──────── INPUT FOR THIS TASK

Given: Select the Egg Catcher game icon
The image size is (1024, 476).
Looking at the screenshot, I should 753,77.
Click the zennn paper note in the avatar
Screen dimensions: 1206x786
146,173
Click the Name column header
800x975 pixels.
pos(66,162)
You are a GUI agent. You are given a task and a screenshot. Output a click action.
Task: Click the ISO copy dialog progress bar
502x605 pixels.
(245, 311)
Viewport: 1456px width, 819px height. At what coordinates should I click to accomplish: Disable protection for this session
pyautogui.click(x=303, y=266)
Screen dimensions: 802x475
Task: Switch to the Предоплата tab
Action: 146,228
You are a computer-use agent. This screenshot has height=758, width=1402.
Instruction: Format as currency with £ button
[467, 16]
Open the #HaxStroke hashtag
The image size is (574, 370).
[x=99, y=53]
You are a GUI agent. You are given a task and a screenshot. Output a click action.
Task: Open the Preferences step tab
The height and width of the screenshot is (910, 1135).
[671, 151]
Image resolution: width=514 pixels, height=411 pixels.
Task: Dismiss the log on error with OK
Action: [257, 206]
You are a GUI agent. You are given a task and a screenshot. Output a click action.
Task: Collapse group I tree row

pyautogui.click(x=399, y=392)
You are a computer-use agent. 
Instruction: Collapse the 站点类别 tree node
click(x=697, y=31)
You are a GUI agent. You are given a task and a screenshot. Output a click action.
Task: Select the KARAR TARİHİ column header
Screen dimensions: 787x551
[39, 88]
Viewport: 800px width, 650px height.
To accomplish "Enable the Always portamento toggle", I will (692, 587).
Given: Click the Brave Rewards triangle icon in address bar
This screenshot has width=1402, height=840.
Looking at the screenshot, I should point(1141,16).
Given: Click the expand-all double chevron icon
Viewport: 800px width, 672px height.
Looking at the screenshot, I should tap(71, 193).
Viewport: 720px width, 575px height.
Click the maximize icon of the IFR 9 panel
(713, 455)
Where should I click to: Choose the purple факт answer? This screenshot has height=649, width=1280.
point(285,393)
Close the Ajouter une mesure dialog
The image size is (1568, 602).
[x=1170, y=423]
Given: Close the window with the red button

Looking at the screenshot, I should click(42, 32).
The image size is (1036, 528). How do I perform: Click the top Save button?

────────────────

Please update the listing above so that every "GUI agent" becomes "GUI assistant", with nothing else changed.

__FINISHED EXERCISE__:
Given: Select the Egg Catcher game icon
The image size is (1024, 476).
Looking at the screenshot, I should 753,77.
Click the zennn paper note in the avatar
Screen dimensions: 1206x786
146,173
Click the Name column header
800x975 pixels.
pos(66,162)
You are a GUI assistant. You are given a task and a screenshot. Output a click action.
Task: Click the ISO copy dialog progress bar
502x605 pixels.
(245, 311)
Viewport: 1456px width, 819px height. At what coordinates should I click to accomplish: Disable protection for this session
pyautogui.click(x=303, y=266)
Screen dimensions: 802x475
Task: Switch to the Предоплата tab
Action: 146,228
You are a computer-use agent. This screenshot has height=758, width=1402.
Instruction: Format as currency with £ button
[467, 16]
Open the #HaxStroke hashtag
The image size is (574, 370).
[x=99, y=53]
You are a GUI assistant. You are given a task and a screenshot. Output a click action.
Task: Open the Preferences step tab
The height and width of the screenshot is (910, 1135).
[671, 151]
Image resolution: width=514 pixels, height=411 pixels.
Task: Dismiss the log on error with OK
Action: [257, 206]
You are a GUI assistant. You are given a task and a screenshot. Output a click action.
Task: Collapse group I tree row

pyautogui.click(x=399, y=392)
You are a computer-use agent. 
Instruction: Collapse the 站点类别 tree node
click(x=697, y=31)
You are a GUI assistant. You are given a task and a screenshot. Output a click action.
Task: Select the KARAR TARİHİ column header
Screen dimensions: 787x551
[39, 88]
Viewport: 800px width, 650px height.
To accomplish "Enable the Always portamento toggle", I will (692, 587).
Given: Click the Brave Rewards triangle icon in address bar
This screenshot has width=1402, height=840.
Looking at the screenshot, I should point(1141,16).
Given: Click the expand-all double chevron icon
Viewport: 800px width, 672px height.
Looking at the screenshot, I should tap(71, 193).
Viewport: 720px width, 575px height.
Click the maximize icon of the IFR 9 panel
(713, 455)
Where should I click to: Choose the purple факт answer? This screenshot has height=649, width=1280.
point(285,393)
Close the Ajouter une mesure dialog
The image size is (1568, 602).
[x=1170, y=423]
Given: Close the window with the red button

Looking at the screenshot, I should click(42, 32).
The image size is (1036, 528). How do I perform: Click the top Save button?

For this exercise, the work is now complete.